Il est vrai qu'un certain nombre de questions reviennent régulièrement, lors de ces entretiens. Nous avons noté non pas une remise en cause de l'indépendance de la justice, mais une incompréhension sur son fonctionnement. Il est absolument essentiel d'expliquer le déroulement d'une procédure judiciaire.

Nous avons par exemple constaté que lorsque les juges d'instruction réunissent les parties civiles d'un attentat de masse – comme ceux de 2015 –, ces rencontres portent leurs fruits : les victimes comprennent bien ce qui leur est expliqué ainsi que la nécessité de ne rien divulguer. L'une d'entre elles m'a confié n'avoir jamais imaginé que les investigations étaient aussi poussées. Les parties avaient compris, non seulement le fonctionnement de la justice, mais également les raisons de la supposée lenteur de l'institution, due aux mandats d'arrêt, aux commissions rogatoires, etc. Certaines ont totalement changé d'opinion à son égard.

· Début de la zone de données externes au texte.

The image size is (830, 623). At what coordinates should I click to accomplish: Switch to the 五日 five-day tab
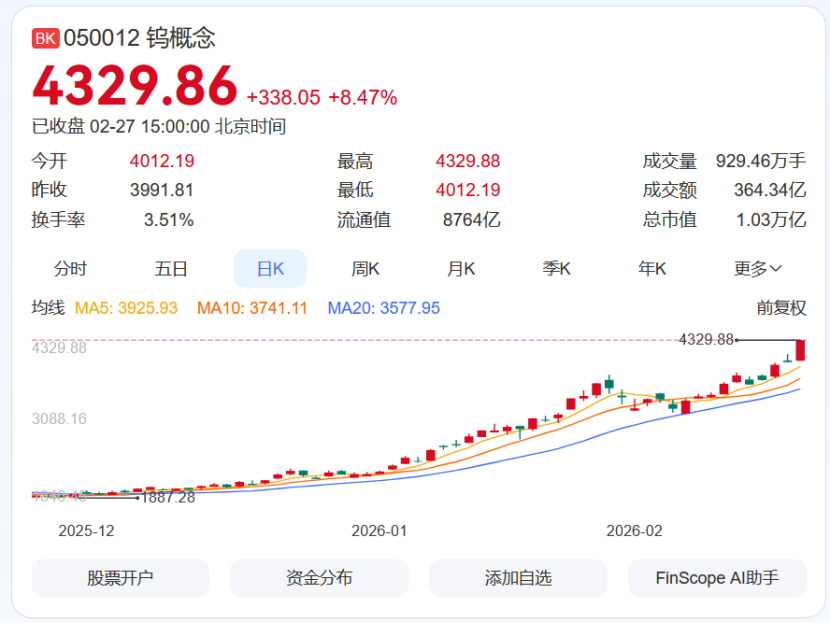point(170,268)
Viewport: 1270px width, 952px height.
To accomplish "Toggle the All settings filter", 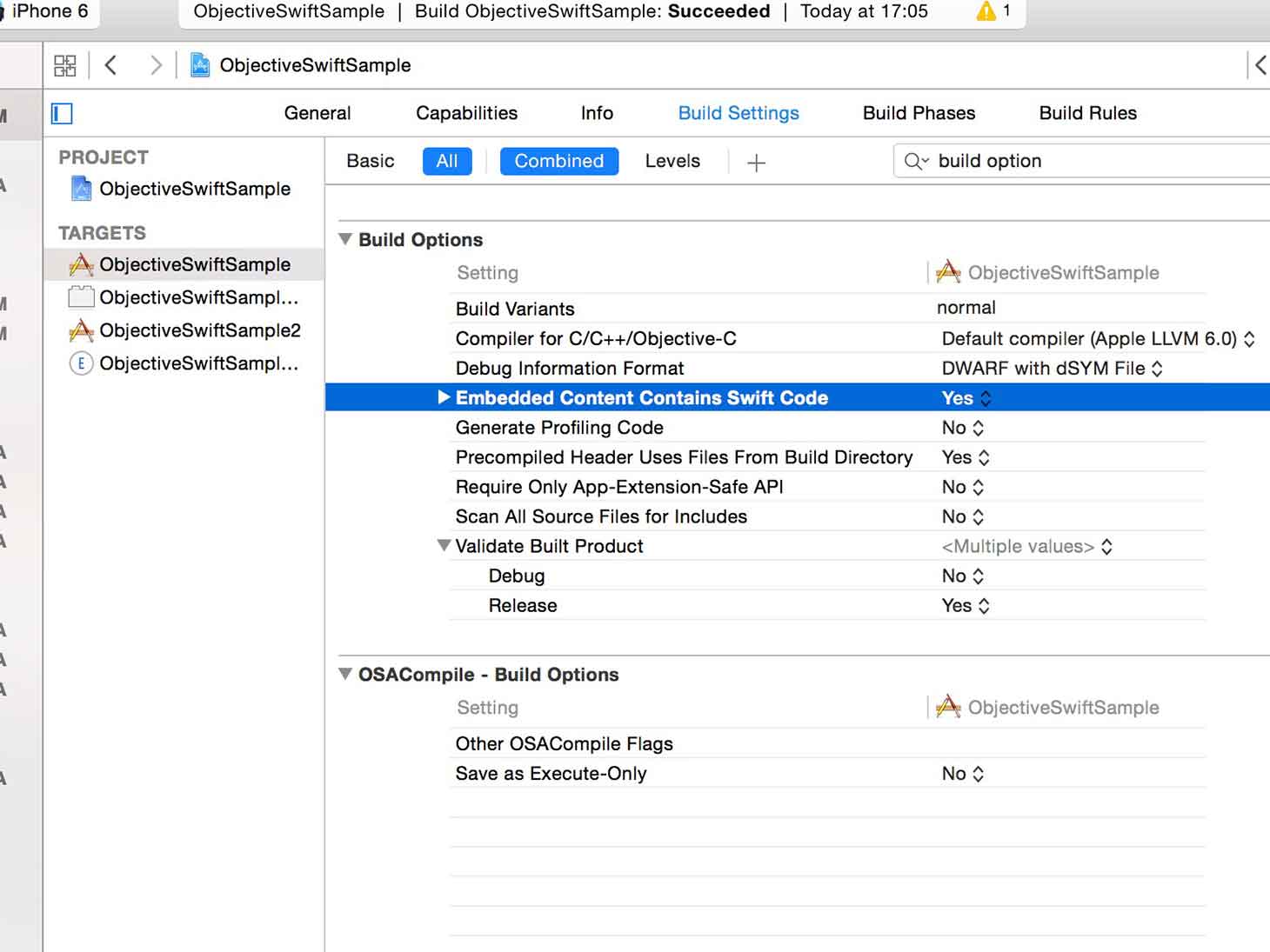I will (447, 161).
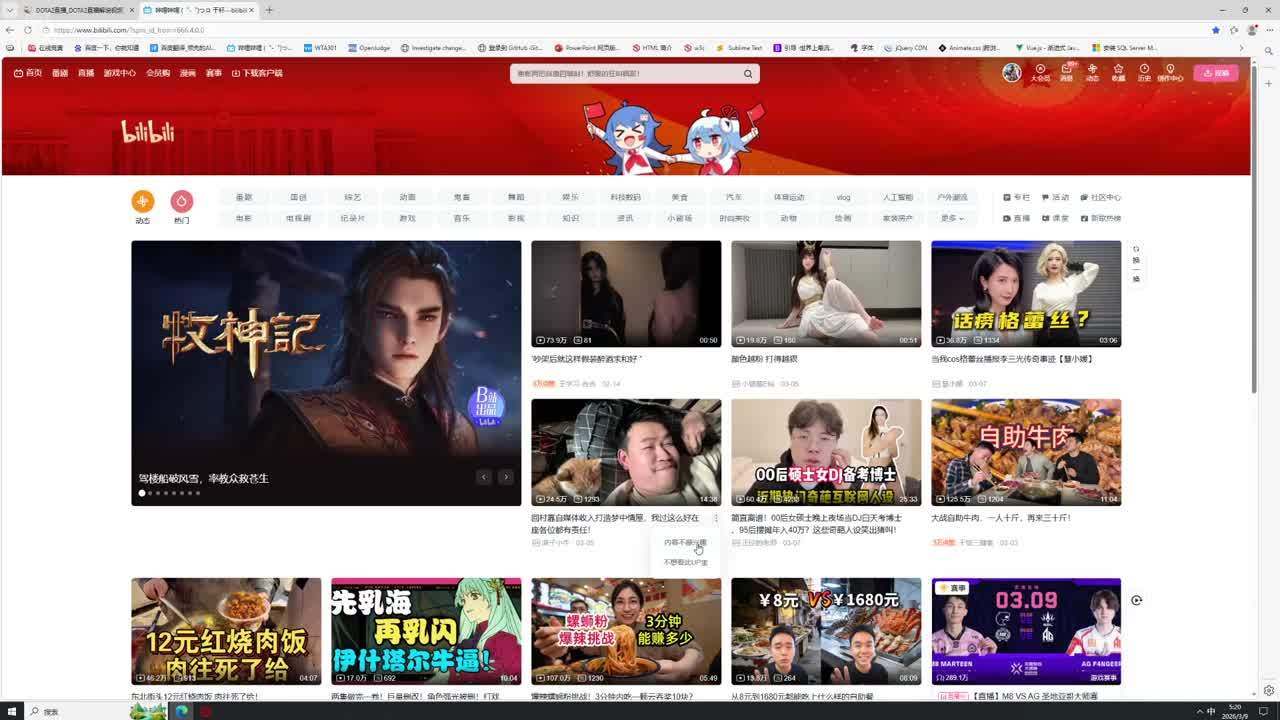Image resolution: width=1280 pixels, height=720 pixels.
Task: Open 下载客户端 link in top navigation
Action: click(257, 73)
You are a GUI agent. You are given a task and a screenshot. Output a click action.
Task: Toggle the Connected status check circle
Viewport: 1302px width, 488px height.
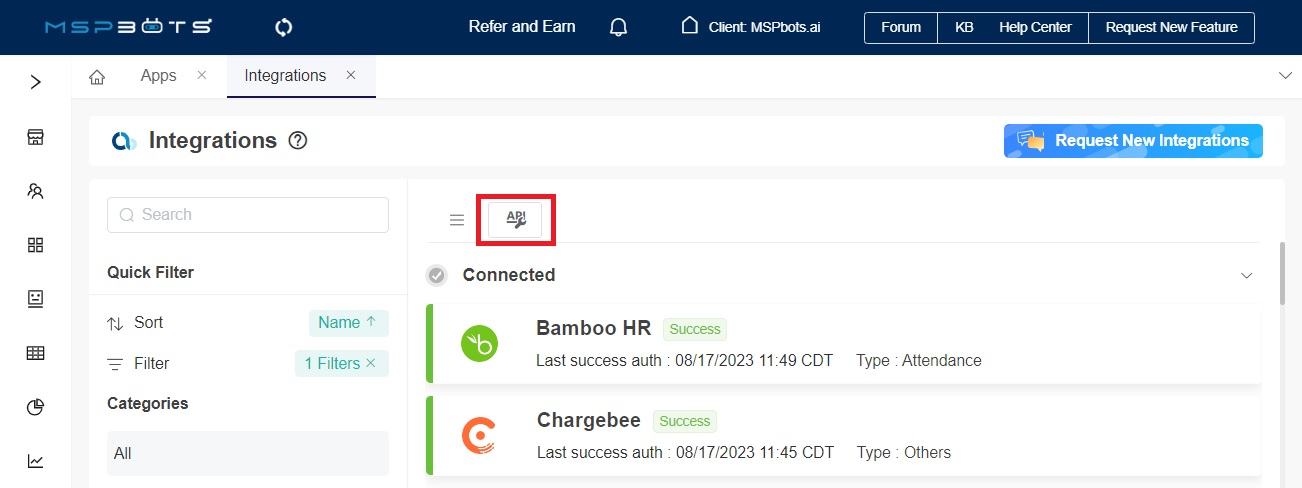(436, 275)
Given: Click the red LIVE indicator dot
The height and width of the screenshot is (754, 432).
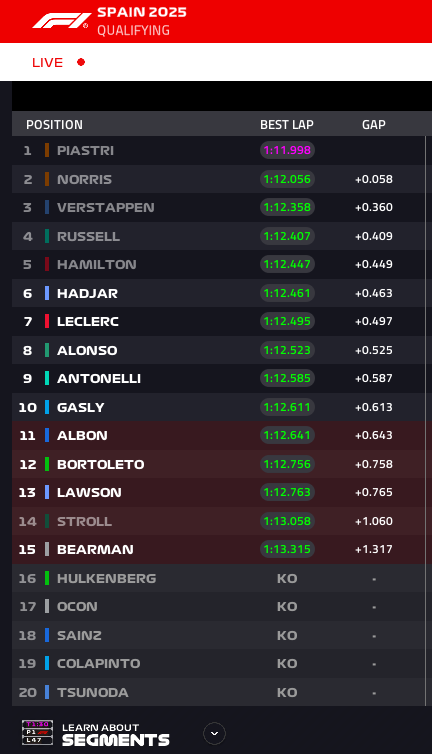Looking at the screenshot, I should point(81,62).
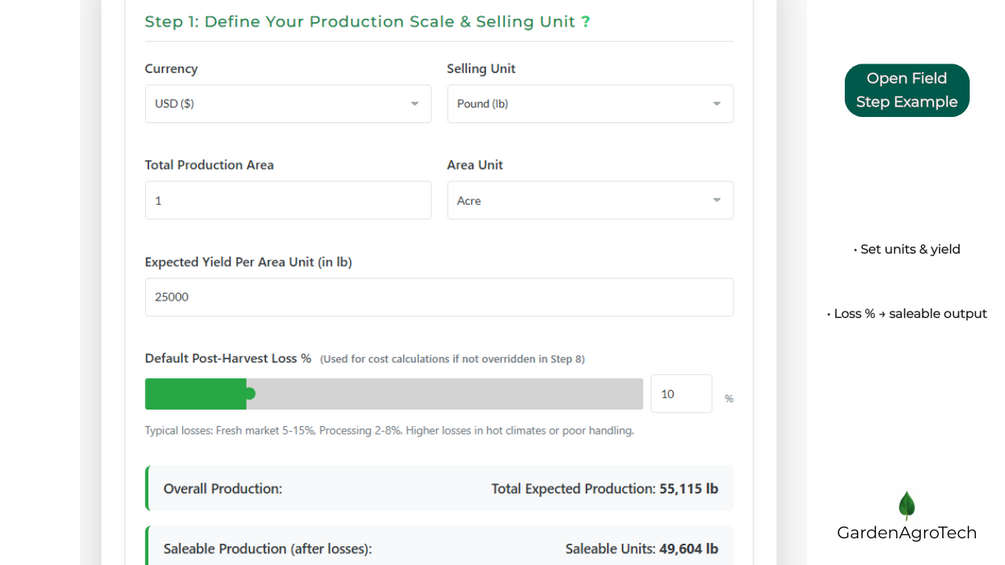1005x565 pixels.
Task: Open the Currency dropdown
Action: pos(287,104)
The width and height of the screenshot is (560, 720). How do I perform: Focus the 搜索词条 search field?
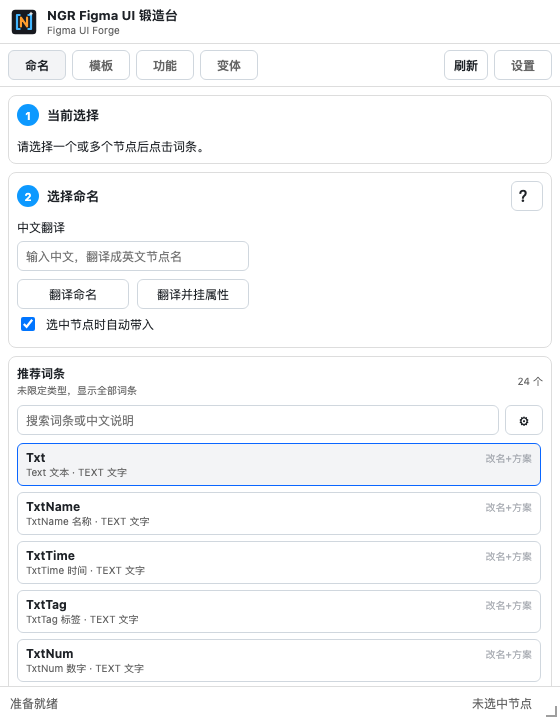(x=258, y=420)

C'est la raison pour laquelle, lors de mon audition dans le cadre de la mission d'information relative au secret de l'enquête et de l'instruction, j'avais suggéré à M. Paris d'organiser à des moments clés de telles rencontres pendant l'enquête préliminaire afin de fournir des informations aux victimes, qui en manquent cruellement.

À la délégation, nous recueillons les critiques, nous expliquons et nous agissons. Voici un exemple. Procéduralement, après une tuerie de masse, le juge d'instruction a l'obligation de notifier les rapports d'autopsie et les examens externes du corps à toutes les parties. Aujourd'hui, ces rapports sont envoyés par voie dématérialisée. Or des victimes et des familles de victimes nous ont saisis pour nous indiquer que recevoir les rapports d'autopsie et d'examen d'autres victimes était très difficile pour elles – c'est aussi très attentatoire à la liberté des personnes. De sorte que nous avons fait modifier cette obligation dans la loi du 23 mars 2019.

Concernant les expertises, les parties civiles soulignent la pénurie d'experts. Dans la continuité de la création du JIVAT, nous avons rédigé un décret, qui sera publié en septembre, précisant que les experts désignés lors d'un attentat terroriste pourront être, non seulement les experts du Fonds de garantie des victimes des actes de terrorisme et autres infractions (FGTI), mais également les experts inscrits sur les listes des cours d'appel – soit 922 experts. Par ailleurs, une formation relative à la réparation du préjudice corporel leur sera désormais délivrée. Il restera toujours cependant des victimes qui émettront des doutes sur l'impartialité du choix de tel ou tel expert.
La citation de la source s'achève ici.